Unveiling Self-Discovery and Father-Son Dynamics in Ad Astra
Ad Astra, although classified as a science fiction film, delves into multifaceted issues at its core: the turmoil of self-discovery, the burdens imposed by societal expectations of masculinity through the director’s lens, the father-son relationship, and subsequently touches upon religious themes. In essence, it utilizes the science fiction genre as a veneer to explore the problems that everyone encounters at times and struggles to find solutions for. Despite seeking refuge behind the science fiction genre, it sheds light on unresolved problems that are familiar to all of us, predicaments we have experienced firsthand.
The concept of “self-actualization,” debated from ancient philosophy to the present day, is somewhat synonymous with the idea of “killing the father” in Ad Astra. The character Roy, portrayed by Brad Pitt, attempts to draw nourishment from the memories left behind by his father Clifford McBride (Tommy Lee Jones), who abandoned him and his mother during his adolescence. However, the absence of his father, the most significant male figure he could have looked up to, during his formative years has created a profound void in him that he can never fill.
Although we cannot definitively state that Roy embarks on this Freudian space journey to “kill his father,” his father’s death redirects his focus towards the things he truly wants in life and allows him to find solace and take a deep breath, freeing him from the memories that had kept him stuck in the past. In a way, his father’s death forces Roy to confront himself; this confrontation is something he has desired and sought since childhood, yet he never fully grasped its significance until this event unfolded.
Ancient Influences and Emotional Foundations in Ad Astra
Ad Astra should not be compared to recent science fiction films; its story is rooted in ancient mythology. The “father dilemma,” always lingering as a hidden subject in the early parts of the film, becomes an excuse for Roy’s space journey. When combined with the claustrophobic settings of solitude and self-confrontation, the philosophical problems and questions the film aims to convey reach us with utmost clarity through Roy’s words and thoughts.

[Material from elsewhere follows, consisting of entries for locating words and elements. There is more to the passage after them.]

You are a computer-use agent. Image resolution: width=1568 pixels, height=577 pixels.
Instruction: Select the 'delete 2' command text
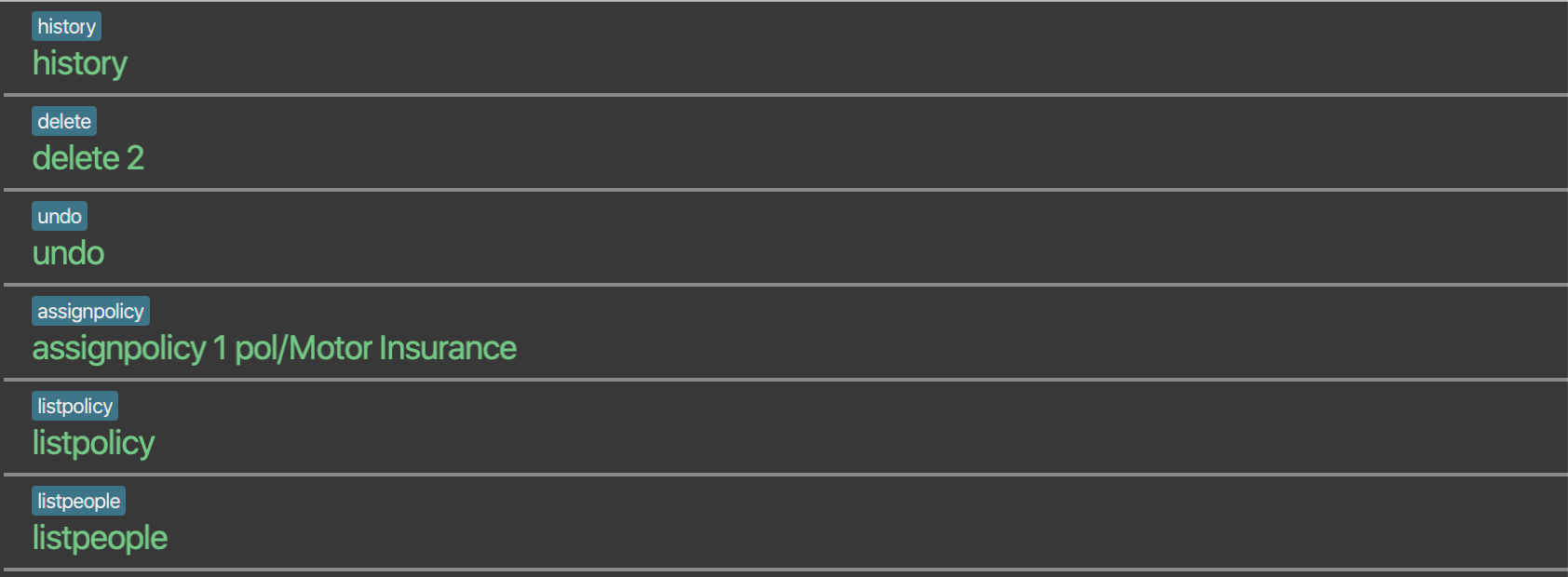click(88, 158)
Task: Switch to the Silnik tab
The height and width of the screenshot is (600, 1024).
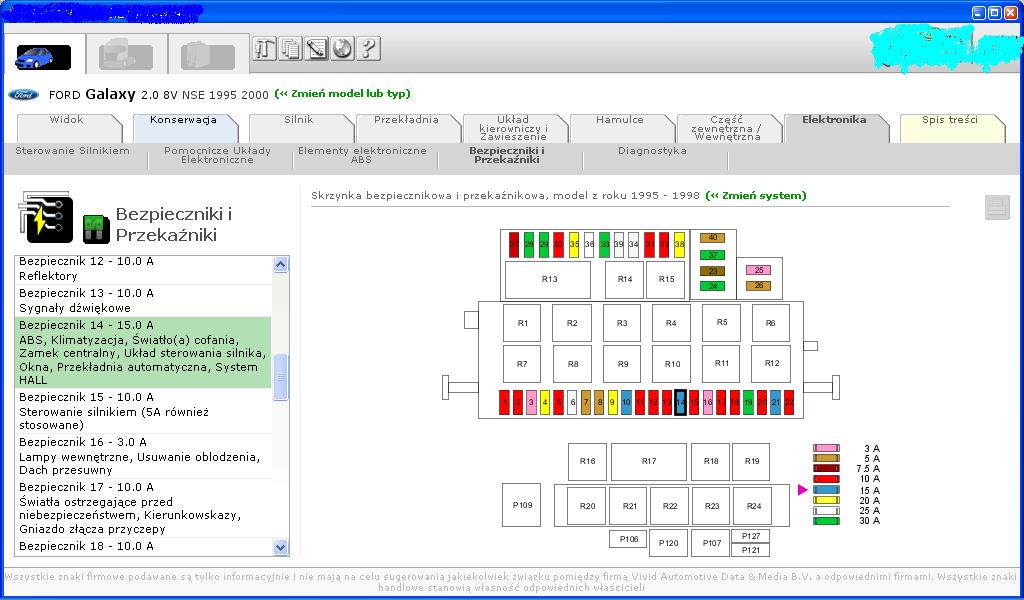Action: pyautogui.click(x=298, y=120)
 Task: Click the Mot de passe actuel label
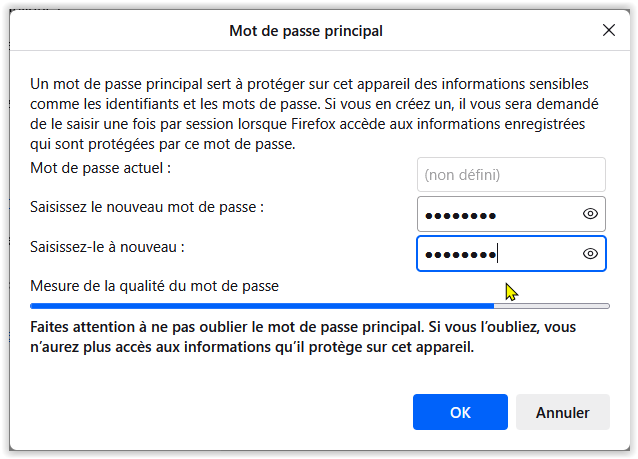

James Gray, who serves as both the director and screenwriter of the film, appears to be heavily influenced by Ancient Greek mythology. Considering his recent works that have transformed Hollywood’s lack of storytelling into narratives, it is not surprising to see him embellish concepts such as intergalactic travel and space adventure. Gray masterfully handles this in Ad Astra. The constant urging of Roy’s father for him to let go of himself completely and launch himself into the realm of stars clearly brings to mind the fall of Icarus.
The director constructs the film’s dialogues in a didactic manner, often presenting them as monologues that leave question marks in the viewer’s mind. One of the most important points that can be made about Ad Astra is that it should not be compared to Stanley Kubrick’s 1968 masterpiece, 2001: A Space Odyssey, as the main stories they draw inspiration from represent different branches. Ad Astra has a stronger emotional foundation compared to other science fiction films, and in this regard, we can see how the director establishes contrasting elements for a science-fiction film and turns Roy’s character into an anti-hero in the eyes of the audience.

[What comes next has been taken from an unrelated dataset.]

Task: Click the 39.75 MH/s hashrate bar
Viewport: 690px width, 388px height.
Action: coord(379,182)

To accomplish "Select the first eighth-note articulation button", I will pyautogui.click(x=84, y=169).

In science fiction films, we are accustomed to the dark ambiance that the “enclosed space” presents, but when the melodies of a genius like Max Richter penetrate that darkness, you can’t help but yearn to immerse yourself among the stars.
Ad Astra teaches us that sometimes, one seeks the meaning of life not just behind the door but outside the confines of our world. Roy was fortunate because he found the meaning of his life while venturing among planets. But what if that wasn’t enough? Does it mean that the meaning of life lies beyond the reach of interplanetary exploration? Perhaps we need to set sail for other Ad Astras.
Humanity’s Quest and Lessons in Ad Astra
The reference to humanity’s tendency to create worlds other than Earth, wherever they go, ultimately making them worse in their quest to build a better living space, points to the insatiability of humankind.
Even in the Ad Astra universe where interplanetary travel is normalized, the fact that everything is still based on money and material possessions indicates that humanity’s mindset of consumerism has not progressed.
And most importantly, we appreciated James Gray for naming the film Ad Astra. Although we may not consider the film excellent in terms of evaluation, the reference to Virgil’s Aeneid in the film’s title impressed us greatly. In this sense, Ad Astra is like an underlying lesson in mythology.